Although there is no fixed relation between reduction rules in the lambda calculus and physical resources in a computer, one can still compare the number of reduction steps required to determine which form in the co-domain of a function defined in the lambda calculus corresponds to a specific form in its domain, and this will provide a reasonable stand-in for comparisons between resource usage of similar computer programs.

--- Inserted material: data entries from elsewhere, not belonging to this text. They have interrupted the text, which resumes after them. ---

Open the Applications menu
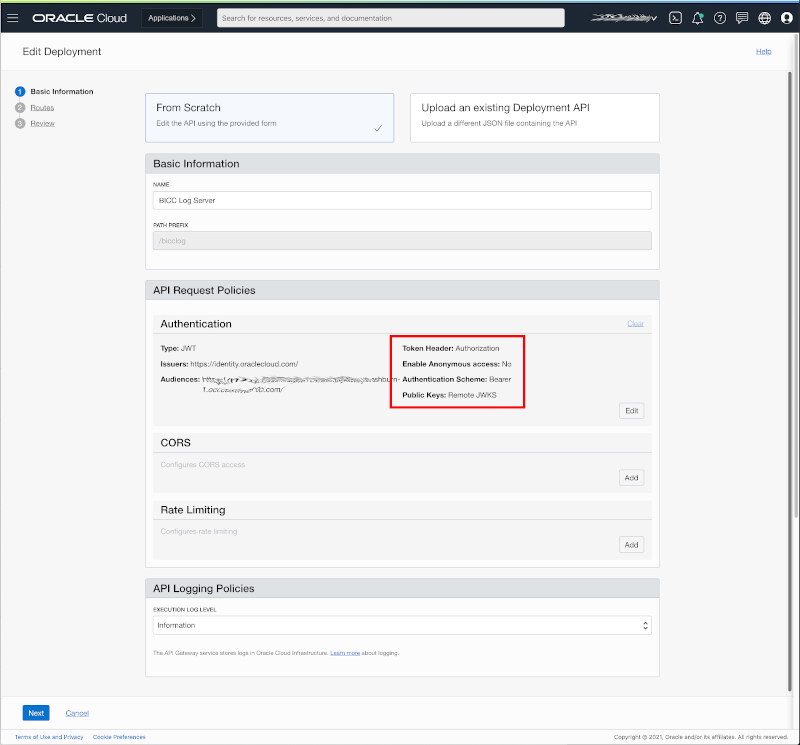 point(170,17)
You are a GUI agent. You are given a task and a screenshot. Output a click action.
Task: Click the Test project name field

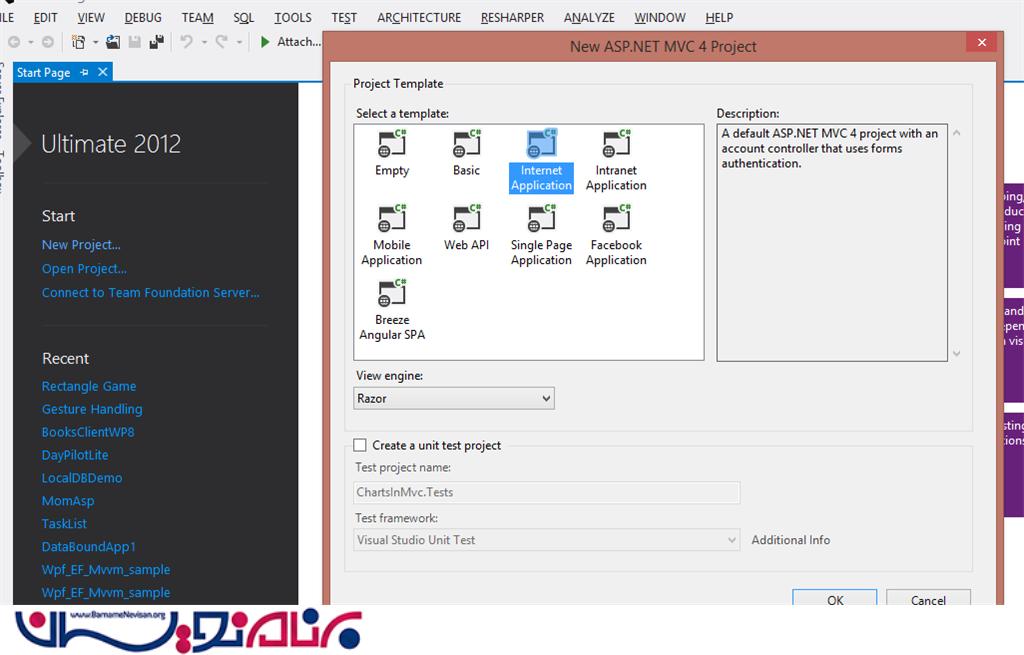point(547,492)
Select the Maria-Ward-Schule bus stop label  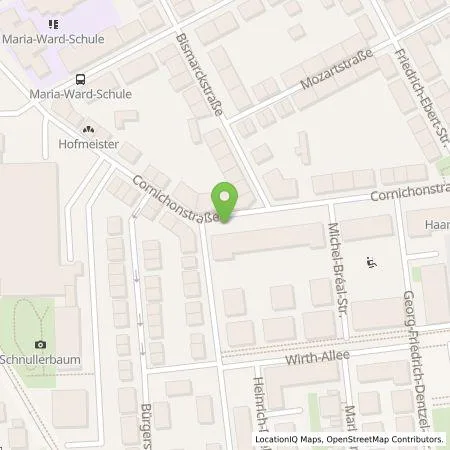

So, really, computation is not completely foreign to mathematics, and mathematical functions and "computing functions" are not completely different animals, just... distantly related? Some languages are more mathematical in their approach than others.
> But sin, cos, tan, cotan, log and all their friends by themselves don't compute, they are just a different kind of notation for numbers.

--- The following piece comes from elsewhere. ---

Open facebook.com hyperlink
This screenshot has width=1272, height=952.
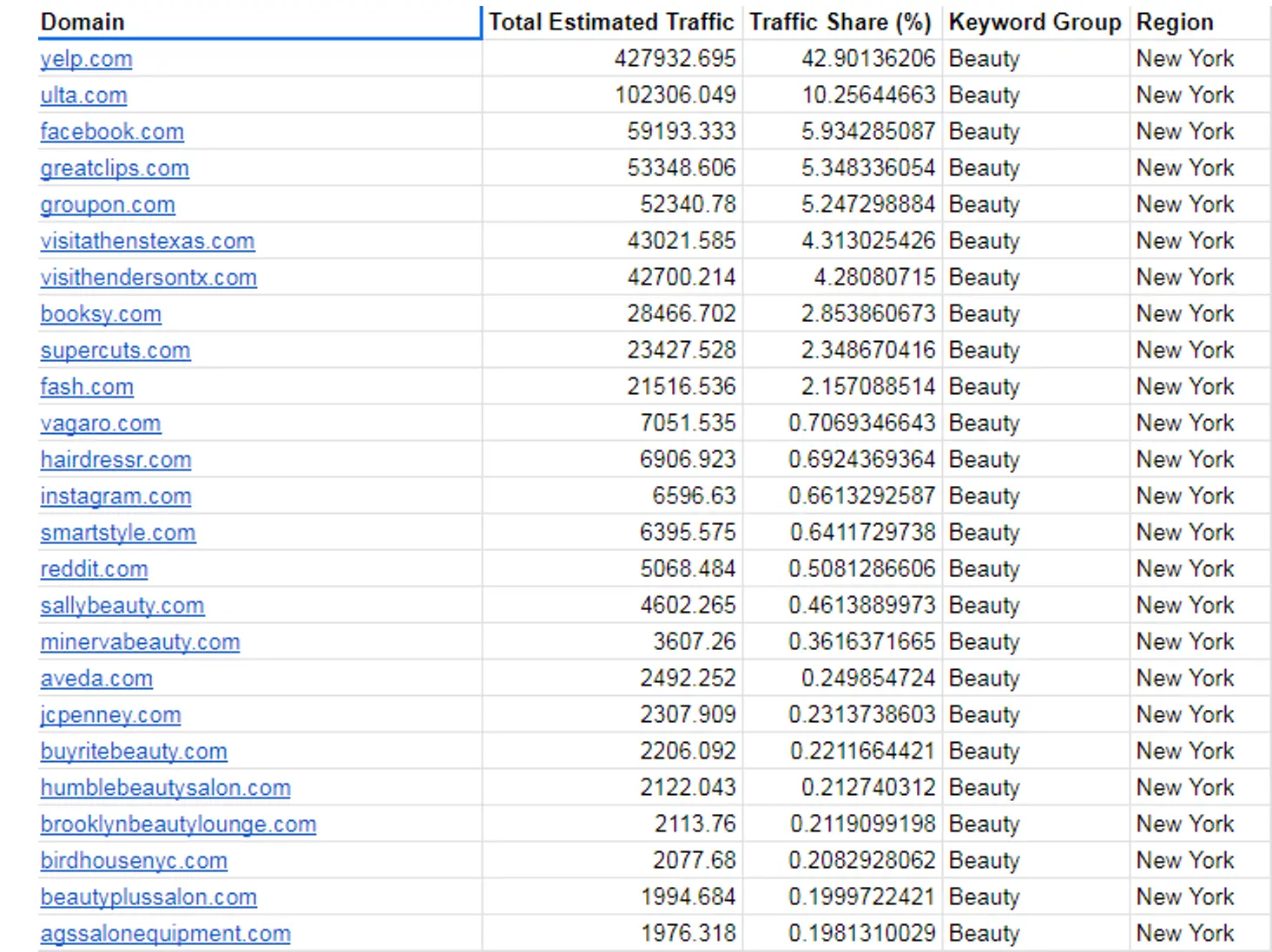112,132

No, they are a notation for ideas. The fact that they have numerical values associated with them is true but misses the point that trigonometric functions are primarily defined with respect to each other and with respect to certain geometric concepts.
In other words, cos(0) equals 1, but 1 has many more meanings than just cos(0). I would much rather have a student tell me that tan(x) = sin(x) / cos(x) than to say tan(x) is just a number.
Actually, to be pedantic, functions are notations for relations between sets of numbers: sin and cos are relations between the real numbers and the closed interval [-1, +1], and so on.
Roughly speaking, partial functions are functions that might crash -- or that might throw exceptions, if you prefer. So even if it always terminates, it might to do so at the cost of not returning a value of the expected type.
A bit more precisely, a partial function is a function that is not defined for some values of its domain (its input). A well-known instance is the division operator, which is not defined when the divisor is zero. Other common examples are head and last:
-- this promises to receive a list of elements of some
type t and return the first element
head :: [t] -> t
head (first:rest) = first
head [] = error "that list has no head, yo!"
Where error is analogous to throwing an unchecked Throwable (eg RuntimeException) in Java.
One solution is to use a safer version that returns Maybe a instead of a. This is analogous to using checked exceptions.
safeHead :: [a] -> Maybe a
safeHead (first:rest) = Just first
safeHead [] = Nothing
The solution above is common and idiomatic.
Another option is to accept only arguments of a different list type that's guaranteed to be non-empty.
This is exactly what Haskell solves. Not by eliminating subroutines, but by separating the two concepts out again. In particular, functions are functions in the algebraic sense, and subroutines just become values in the IO type.
> Tracing compilers scratch the surface of reversing this mistake, but so far I know of no programming languages that are specifically designed around such a mechanism.
I'm not sure why he thinks tracing compilers help rectify the issue. Perhaps they can claw back some performance gains from knowing a function is pure, but static compilers can do that too.
And I think it's fair to say that Haskell was basically designed around "such a mechanism"; it's a shame the author doesn't know about it.
> ISWIM (which some programming language histories identify as the “root” of the ML family) is based on ALGOL 60 (source), which of course is based on FORTRAN
While ISWIM was influenced by ALGOL, it was based on the λ-calculus. And the λ-calculus, of course, precedes Fortran—and, in fact, computers in general—by quite a margin! It was originally developed in the 1930s.
Many modern functional languages are just thin layers over a typed λ-calculus: Haskell's Core intermediate representation is actually exactly that extended with some low-level primitives. This means that they are far closer to formal logic than they are to Fortran!